Recently, Fed officials have also begun to discuss negative interest rates in a way that hints they may be preparing for them. On Wednesday, New York Fed President William Dudley expressed concerns about tightening financial conditions and the impact a strong dollar might have on the U.S economy.
Dudley’s comments were interpreted to mean that the Fed would be reluctant to raise interest rates futher in light of tightening financial conditions, especially if raising rates would act to strengthen the dollar.
Soon after Dudley’s comments, the US Dollar Index* fell from 98.75 to 97.17 by mid afternoon on Wednesday or a decline of about 1.6%.
The dollar continued its descent on Thursday as it fell to 96.50 in early morning trade after Dallas Fed President Robert Kaplan urged “patience” on further rate hikes.
Today’s January 2016 Non Farm Payroll Report (NFP) from the U.S. Bureau of Labor Statistics indicated that just 151,000 new jobs were created. Market expectations averages ranged from 180,000-200,000. The bulk of new jobs created were in the retail services, restaurant and healthcare sectors. The unemployment rate fell to 4.9% and the labor force participation rate rose from 62.6% in December 2015 to 62.7%. Average hourly earnings rose 0.5%.
The US Dollar Index was unchanged immediately after the NFP announcement at 96.58. In the first half hour of trading after the NFP report was released, the US Dollar Index ticked up to 96.94.
Gold and silver were up immediately after the January Non Farm Payroll Report, but fell $5 and $.10, respectively within the first half hour of trading after the NFP announcement.

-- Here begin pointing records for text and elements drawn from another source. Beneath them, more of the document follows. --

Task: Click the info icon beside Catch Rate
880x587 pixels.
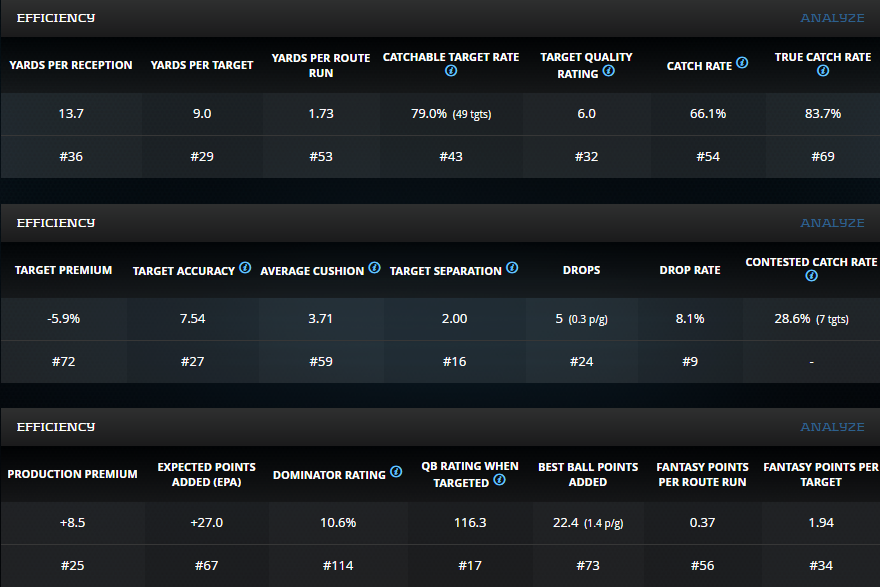Action: click(742, 63)
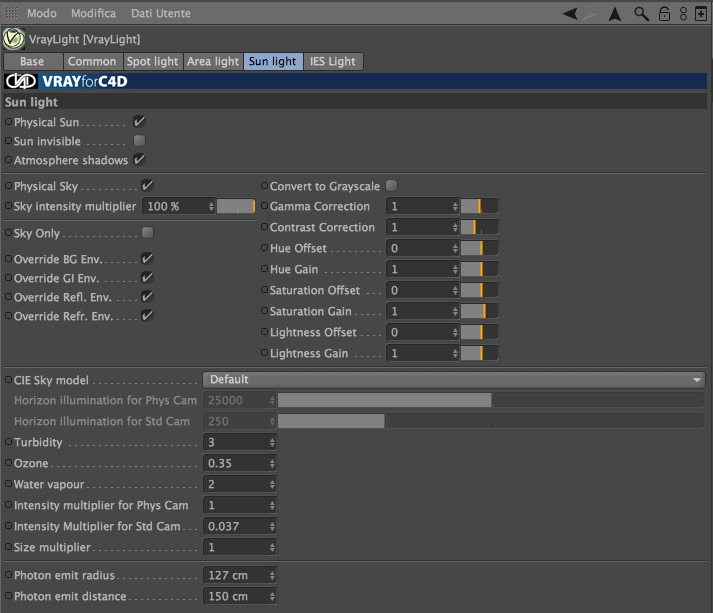The width and height of the screenshot is (713, 613).
Task: Disable the Physical Sky checkbox
Action: 147,186
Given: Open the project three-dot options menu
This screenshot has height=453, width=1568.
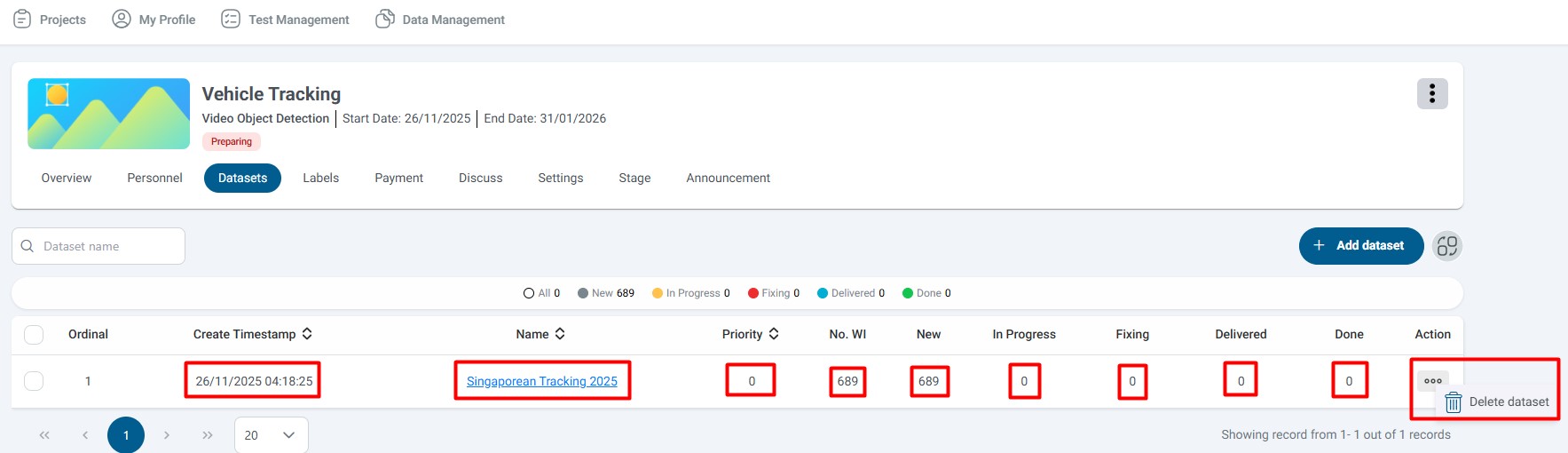Looking at the screenshot, I should pyautogui.click(x=1431, y=94).
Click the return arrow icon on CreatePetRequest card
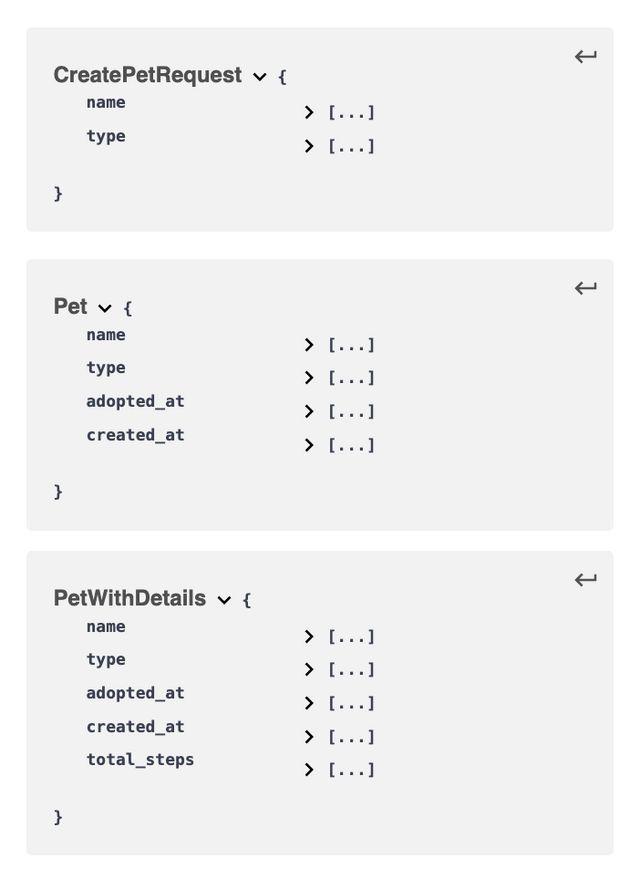Viewport: 640px width, 881px height. pos(585,56)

Janet Yellen to Testify Before Congress
Janet Yellen will testify before Congress next Wednesday, February 10 where analysts hope to gain further cues about the direction of U.S. interest rates.
Reports that could impact currency movements next week:
Feb 9 Wholesale inventories
Feb 10 MBA Mortgage Index
Feb 10 Crude Inventories
Feb 10 Treasury Budget Jan
Feb 11 Continuing Claims
Feb 11 Initial Claims
Feb 11 Natural Gas Inventories
Feb 12 Export Prices ex-ag.
Feb 12 Import Prices ex-oil
Feb 12 Retail Sales
Feb 12 Retail Sales ex-auto
Feb 12 Business Inventories
Feb 12 Mich Sentiment
* The US Dollar Index tracks the US dollar vs. the Euro, the Japanese Yen, the British Pound, the Canadian Dollar, the Swedish Krona and the Swiss Franc. The Euro comprises nearly 58% of the index.